There’s so much I wanted to do and whether any of that is possible remains to be seen under the Covid regulations of four different countries. And it doesn’t help that every time I try to talk about it, I end up fighting back tears. There is no good solution to a problem that shifts every time I look at it.

It’s interesting to hear my students, who have been in school, clubs, and recently also the cafeteria since school resumed in August, say, “There was Covid last year so we couldn’t do X.” This was further highlighted as I read National Honor Society applications earlier today. “Because of Covid, X was cancelled. Because of Covid, we did X virtually instead.”

Life has stopped and yet goes on. Life is ruined and yet this is living.

Spending this pandemic in Singapore is fascinating and I am going to carry the lessons I have learned from here for a long time. We are very, very lucky to be able to live relatively normally but with masks. That being said, being a foreigner in Singapore has meant that we could not leave because we would not be allowed to reenter.* This has been an enormous hurdle and one that has led many of my colleagues to resign when they otherwise would not. Additionally, we have all learned that something we loved and miss about living here, the privilege of travelling frequently, was indeed a privilege. The way we used to live was not normal and it’s good to relearn this.

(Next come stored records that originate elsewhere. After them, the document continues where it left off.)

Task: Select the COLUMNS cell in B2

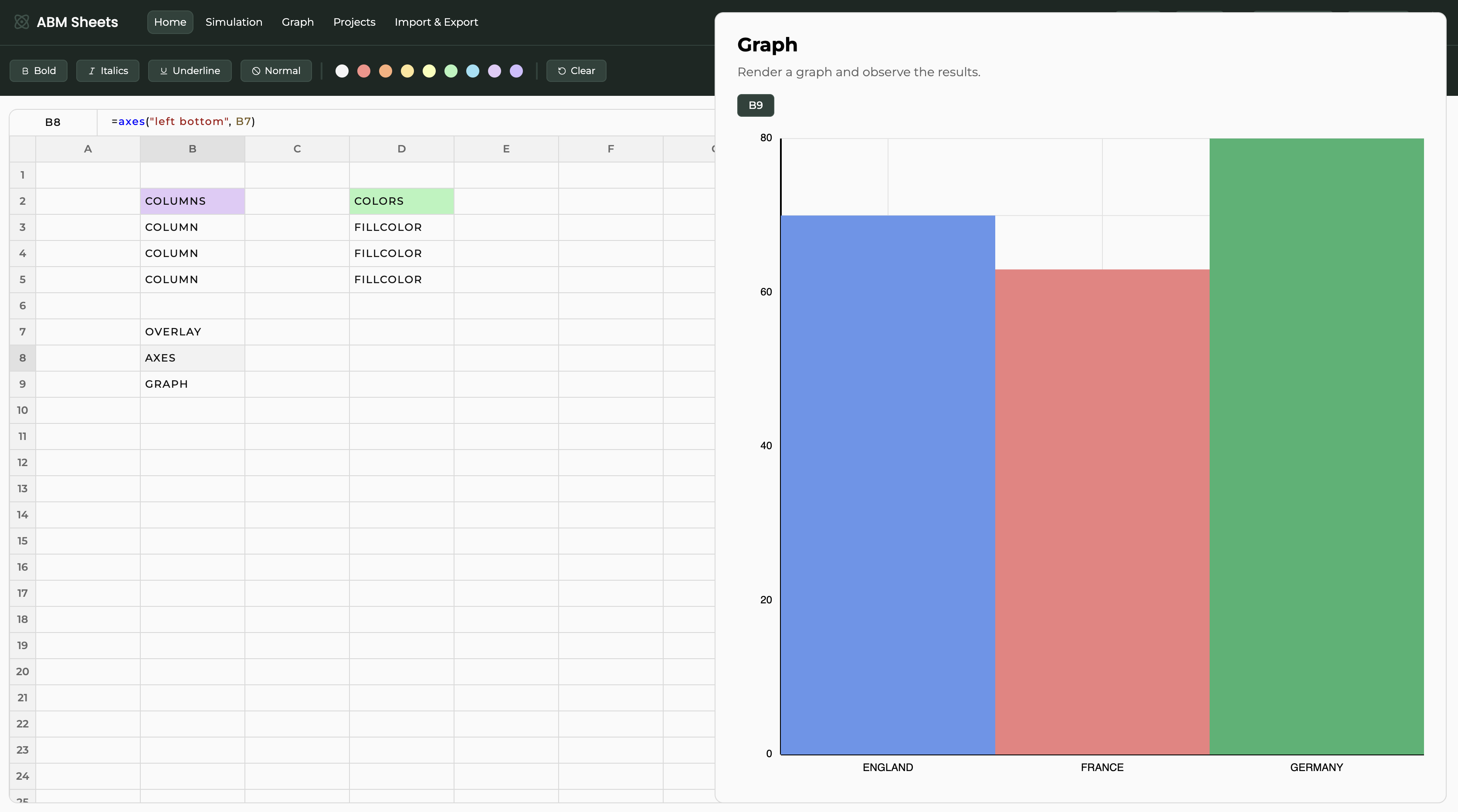Action: pyautogui.click(x=193, y=201)
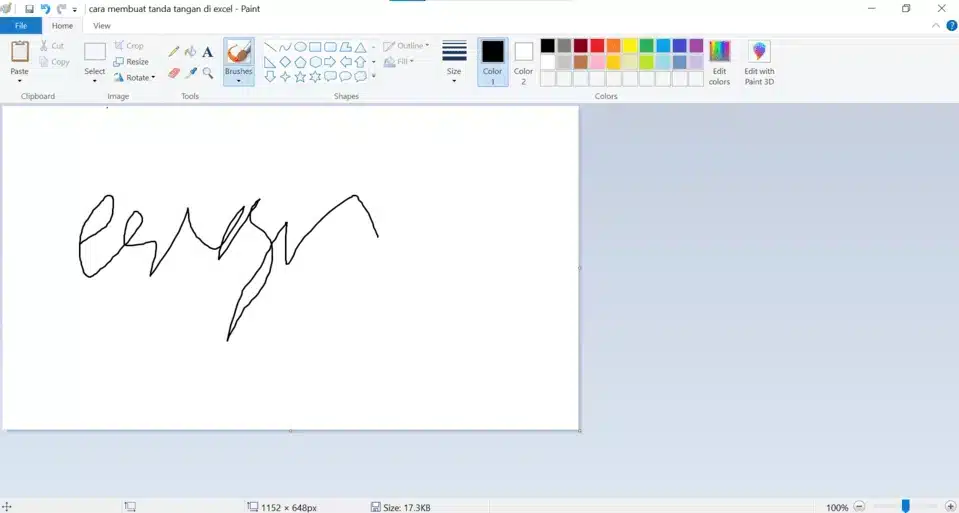Viewport: 959px width, 513px height.
Task: Select the Magnifier tool
Action: [x=207, y=73]
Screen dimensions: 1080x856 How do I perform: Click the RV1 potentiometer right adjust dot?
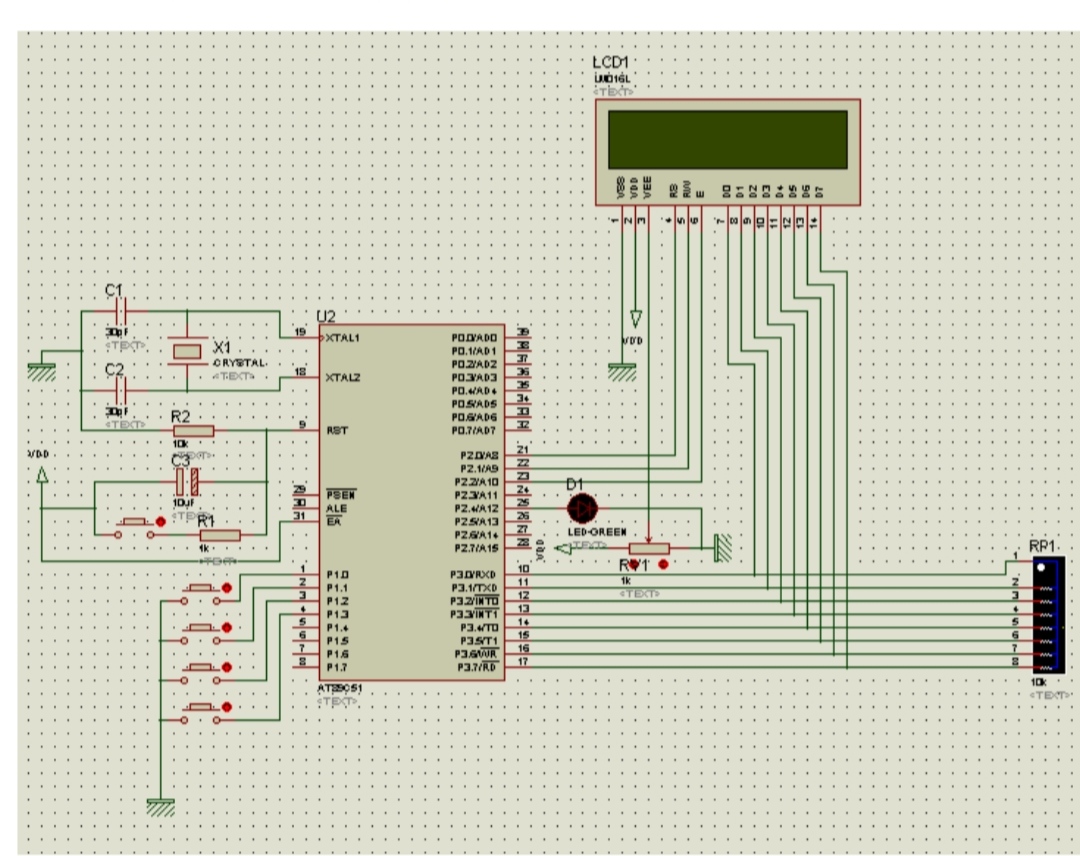coord(664,565)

And so I find myself in an interesting place. I am preparing to move countries at a time when the status of international borders is tenuous. And this reminds me that my pretty blue passport is what allowed the borders to be so porous in the first place. I am again between worlds and there’s life everywhere I look.

A friend from yet a different country asked recently, “Is it normal for people from your country to be so far from home?”

No, it’s not normal.

No, it doesn’t get easier.

And what’s home? People, not places. I’ve written about this before, but mostly I’ve constructed it. Home has to be fluid for my heart to make any sense at all.

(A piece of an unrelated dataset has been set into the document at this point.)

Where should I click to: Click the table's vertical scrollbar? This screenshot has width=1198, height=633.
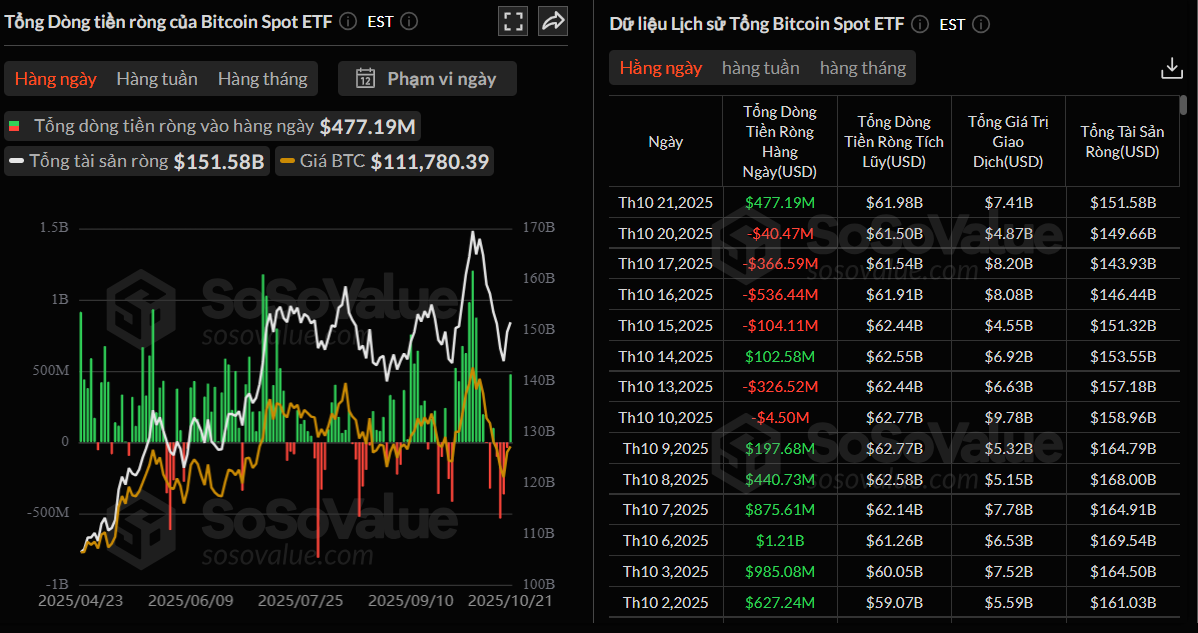pos(1183,105)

So we arrive at now. Now I’m questioning the life I’m pursuing because the premise on which it is based has changed. And this means that it will change again. And likely again. There are many more “what ifs” now, at least in my awareness though they were probably always there, and I’m grateful to have a moment to reflect on the axioms we grow up with – “When life hands you lemons, make lemonade” – and that sort of thing.

But life hasn’t handed me lemons. Life is this day and the next day and the day after that. And life, as we remember every time we forget, is ours to be part of every day and never ours to control.

To live is to learn and to learn is to make choices, choices that we never thought we’d have to make. And the thing is, we never thought. This is an opportunity to do just that.

The surface of the earth is soft and impressible by the feet of men; and so with the paths which the mind travels. How worn and dusty, then, must be the highways of the world, how deep the ruts of tradition and conformity! I did not wish to take a cabin passage, but rather to go before the mast and on the deck of the world, for there I could best see the moonlight amid the mountains. I do not wish to go below now. – Henry David Thoreau, Walden


*This was the case over the summer holidays and has now changed. Instead of being denied reentry, there’s a mandatory $2,000 per person 14-day hotel stay upon return, which renders travelling impossible for me and my colleagues.